Il taglio al costo del lavoro è uno dei capisaldi della prossima finanziaria, che a ottobre arriverà in Parlamento. La titolare del dicastero di via Veneto, Marina Calderone, è sicura che sarà confermato. «Per quanto mi riguarda – ha spiegato dal palco del Meeting di Rimini – certamente guardo al mantenimento della riduzione del cuneo fiscale contributivo che credo sia un impegno importante».

La base di partenza, quindi, è sicuramente lo schema introdotto nella legge di bilancio per il 2024: investimento complessivo da 10,7 miliardi di euro, con un taglio al cuneo fiscale, più precisamente alle trattenute per la contribuzione obbligatoria, del 7 per cento per i redditi dei dipendenti fino a 25mila euro e del 6 per cento per chi dichiara al fisco non più di 35mila euro all’anno. Un’operazione che quest’anno ha riguardato una platea di circa 14 milioni di lavoratori dipendenti del pubblico e del privato. I quali si sono ritrovati in busta paga mensilmente tra i 60 e 100 euro in più. Ma come detto, il governo vorrebbe alzare l’asticella.

• MATERIALE FORNITO:
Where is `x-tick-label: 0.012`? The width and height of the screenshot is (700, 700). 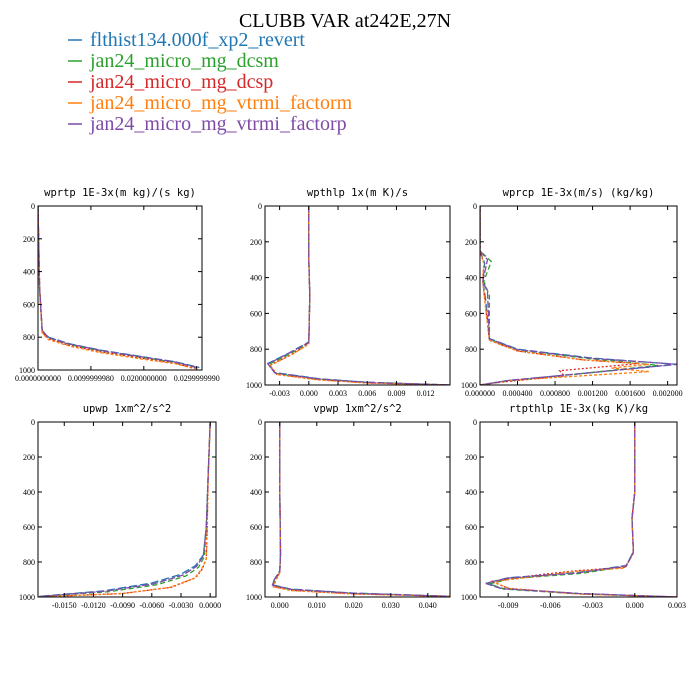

• ATTIVITÀ:
1. Riscrivi in forma di elenco puntato il paragrafo del testo sul taglio del cuneo fiscale che comincia con "La base di partenza", mantenendone i fatti principali.
2. Riporta testualmente il passo del testo sul taglio del cuneo fiscale che inizia con "La base di partenza, quindi, è" e termina con "vorrebbe alzare l’asticella.".

• RISULTATI PER ATTIVITÀ:
1.
- Il punto di partenza è lo schema della legge di bilancio per il 2024, con un investimento complessivo di 10,7 miliardi di euro.
- Il taglio riguarda le trattenute per la contribuzione obbligatoria: 7 per cento per i redditi dei dipendenti fino a 25mila euro, 6 per cento per chi dichiara non più di 35mila euro all'anno.
- Quest'anno la misura ha interessato circa 14 milioni di lavoratori dipendenti, pubblici e privati.
- In busta paga hanno ricevuto ogni mese tra i 60 e i 100 euro in più.
- Il governo vorrebbe alzare l'asticella.

2.
La base di partenza, quindi, è sicuramente lo schema introdotto nella legge di bilancio per il 2024: investimento complessivo da 10,7 miliardi di euro, con un taglio al cuneo fiscale, più precisamente alle trattenute per la contribuzione obbligatoria, del 7 per cento per i redditi dei dipendenti fino a 25mila euro e del 6 per cento per chi dichiara al fisco non più di 35mila euro all’anno. Un’operazione che quest’anno ha riguardato una platea di circa 14 milioni di lavoratori dipendenti del pubblico e del privato. I quali si sono ritrovati in busta paga mensilmente tra i 60 e 100 euro in più. Ma come detto, il governo vorrebbe alzare l’asticella.